▶ _Written exercise_
Could you lay out the data from the line containing "Open the Płatność method dropdown" through the line containing "click(560, 361)", both included, as a JSON list of strings with one string per line and blank lines left out?

▶ _Entries shown_
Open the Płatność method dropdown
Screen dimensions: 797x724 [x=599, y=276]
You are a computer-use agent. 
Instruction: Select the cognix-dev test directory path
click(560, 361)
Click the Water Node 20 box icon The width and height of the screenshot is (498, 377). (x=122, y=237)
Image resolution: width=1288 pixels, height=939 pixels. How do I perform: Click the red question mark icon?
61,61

--

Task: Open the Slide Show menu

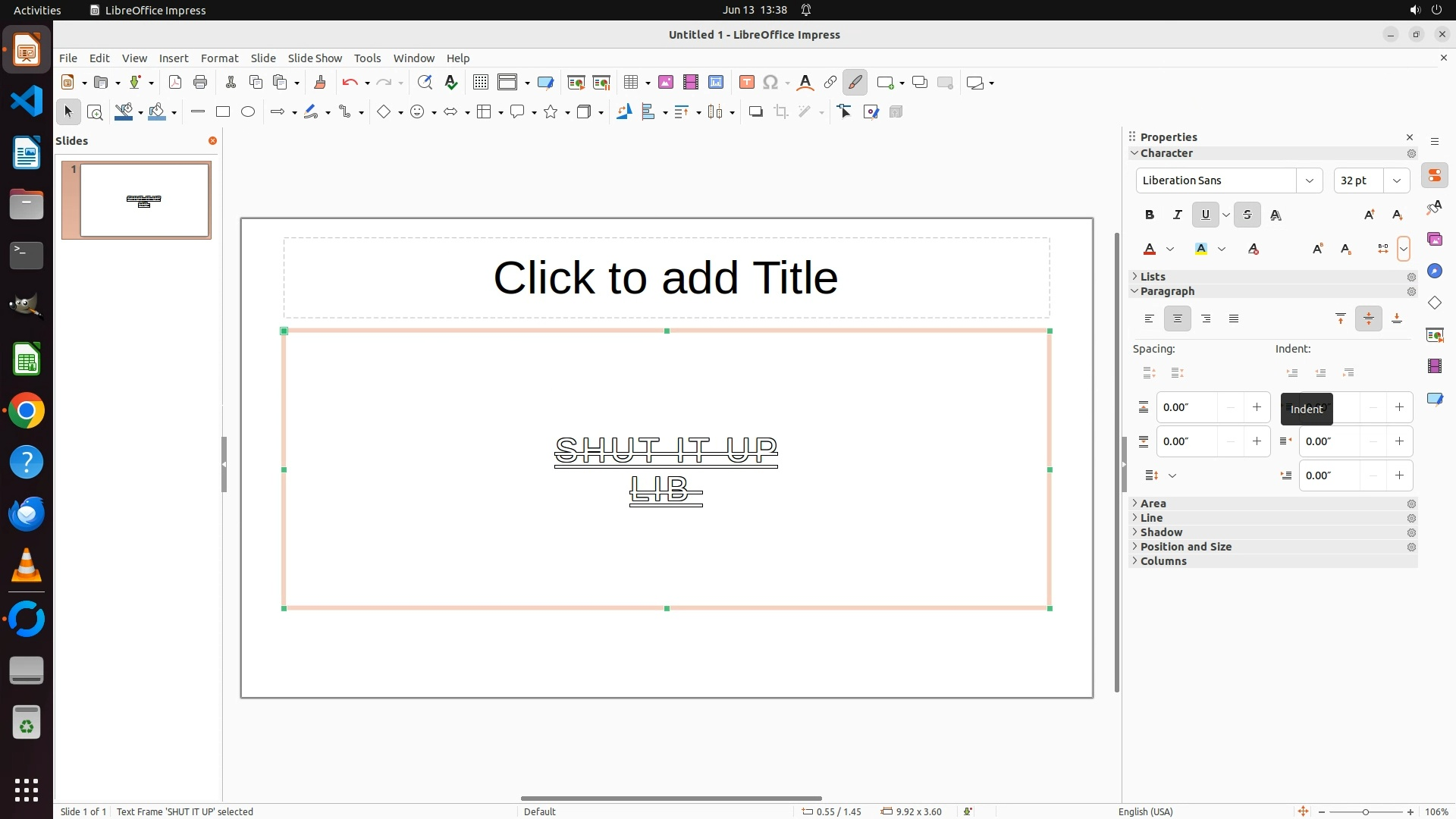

▶ _Answer_
[
  "Open the Płatność method dropdown",
  "Screen dimensions: 797x724 [x=599, y=276]",
  "You are a computer-use agent. ",
  "Instruction: Select the cognix-dev test directory path",
  "click(560, 361)"
]